Investing.com -- S&P Global Ratings has revised the outlook for Calgary Alta.-based fuel and convenience store provider Parkland Corp. to negative from stable. This decision comes in light of the company’s weaker than expected financial performance at the end of 2024. Factors contributing to this performance include challenging macroeconomic conditions leading to weak fuel volumes in the U.S. and soft convenience store sales in both the U.S. and Canada. Additionally, unexpected downtime in Q1-2024 and weak crack spreads negatively impacted EBITDA from the Burnaby refinery.

Parkland’s leverage at the end of 2024 was approximately 4.7x, significantly higher than the downside threshold of 4.0x set by S&P Global Ratings. Despite this, the ’BB’ issuer credit rating on the company was affirmed, along with the 1 and 4 recovery ratings on the company’s senior secured and unsecured debt.

The negative outlook reflects concerns that under uncertain North American macroeconomic conditions, Parkland may struggle to restore its 2025 EBITDA. This could result in an adjusted debt-to-EBITDA ratio remaining over 4x throughout 2025.

The company’s end of 2024 operating performance was notably weaker than the previous year and fell short of S&P Global Ratings’ expectations. Tough market conditions in the U.S. and weak, volatile profitability at the refinery resulted in an overall EBITDA decline of 17% in 2024 compared with 2023.

Challenges faced by the company in the northern U.S regions, where Parkland primarily sells diesel and commercial jet fuel, could persist through 2025. Weak macroeconomic activity in the region throughout 2024 led to a demand-supply imbalance, fewer opportunities to import fuel from other markets, and compressed margins. Unseasonably warm weather led to lower commercial fuel volumes in Canada. These factors resulted in an 11% decline in fuel volumes in the U.S segment and a modest 5% decline in Canada.

Parkland also faced headwinds within its retail convenience store business due to increased competition and cautious consumer behavior that led to reduced store traffic. As a result, the company’s U.S. segment convenience store same store sales exhibited a low-single digit percentage decline. These factors led to a 10% year-over-year EBITDA decline from Parkland’s U.S segment.

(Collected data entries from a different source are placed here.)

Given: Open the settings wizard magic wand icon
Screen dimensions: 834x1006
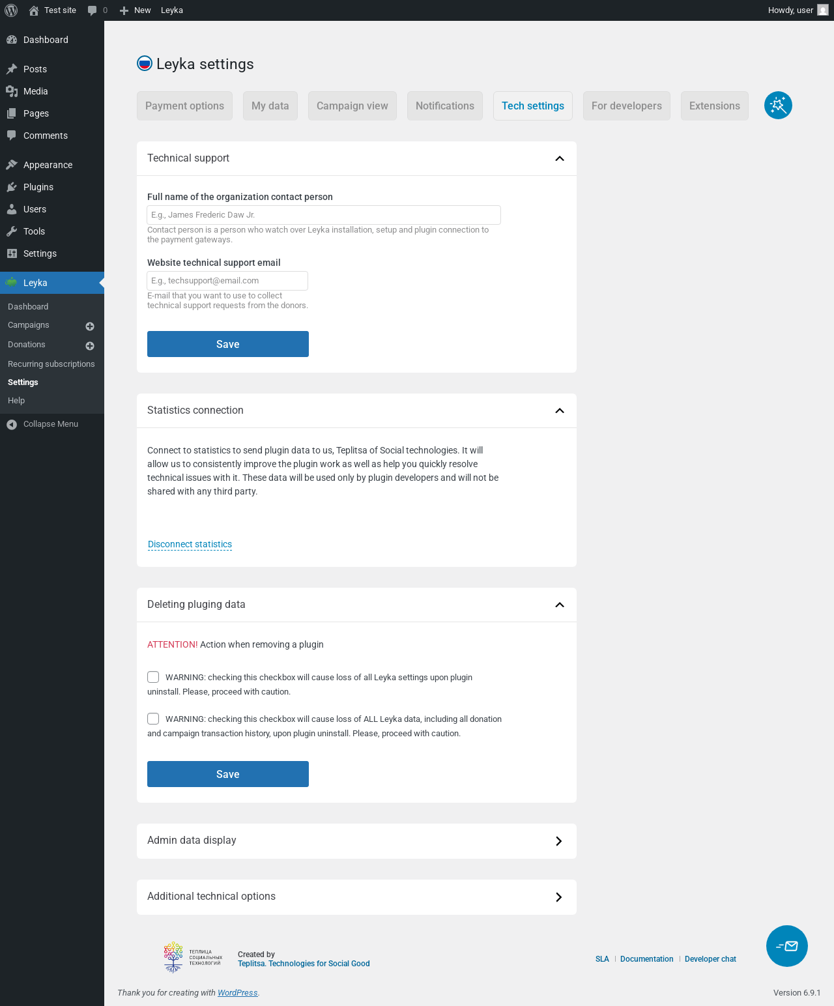Looking at the screenshot, I should point(778,106).
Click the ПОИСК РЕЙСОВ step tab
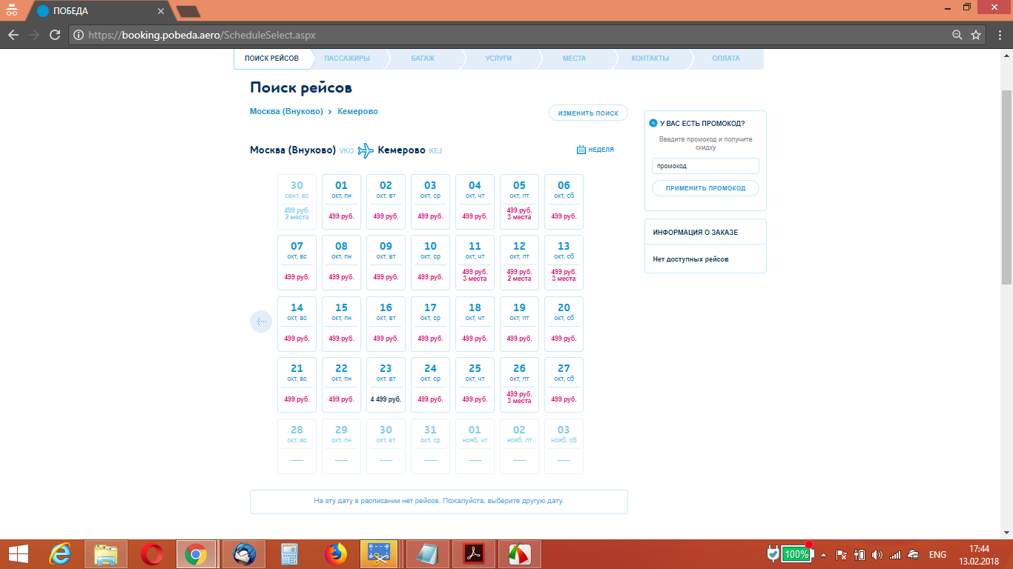Image resolution: width=1013 pixels, height=569 pixels. click(x=271, y=59)
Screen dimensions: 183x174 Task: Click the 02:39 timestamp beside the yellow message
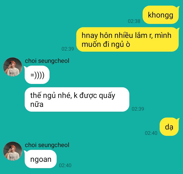click(68, 49)
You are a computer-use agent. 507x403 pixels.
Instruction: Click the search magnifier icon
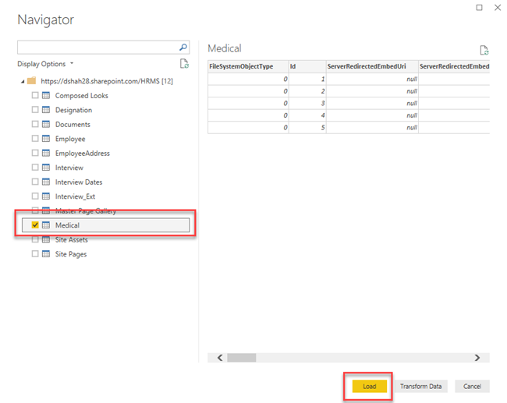tap(183, 48)
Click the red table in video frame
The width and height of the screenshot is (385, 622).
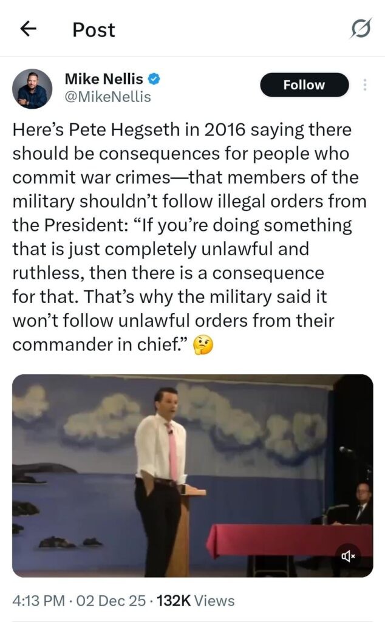click(x=290, y=540)
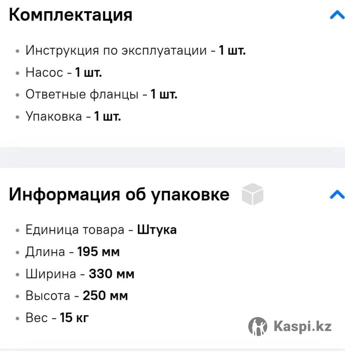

In 2024, Parkland’s refinery segment, which operates a 55,000 barrels per day light/medium sweet crude refinery in Burnaby, British Columbia, faced significant challenges. Refining margins were significantly weaker in 2024 (C$61 per barrel versus C$73/barrel in 2023). An unplanned refinery shutdown in early 2024 also contributed to EBITDA weakness. As a result, Parkland’s EBITDA from the refining segment dropped sharply (50%) in 2024 compared with 2023.

The company’s management team has plans to restore leverage and continues to improve the operational side of its business. Parkland has also identified certain assets for sale and plans to use the proceeds toward debt repayment. The company has identified cost-saving initiatives that could modestly improve EBITDA in 2026. As a result, S&P Global Ratings expects the adjusted debt-to-EBITDA ratio to improve to the mid-3x to high-3x range by year-end 2025.

S&P Global Ratings could lower its ratings on Parkland if EBITDA remains pressured such that its debt to EBITDA will remain above 4x beyond 2025. However, the outlook could be revised to stable if Parkland demonstrates improvement in EBITDA such that leverage will improve below 4x by 2025. This could occur if the company improves convenience store performance, realizes cost efficiencies, successfully executes its asset-sale plans, or adheres to financial policies that support deleveraging to below 4x on a sustained basis.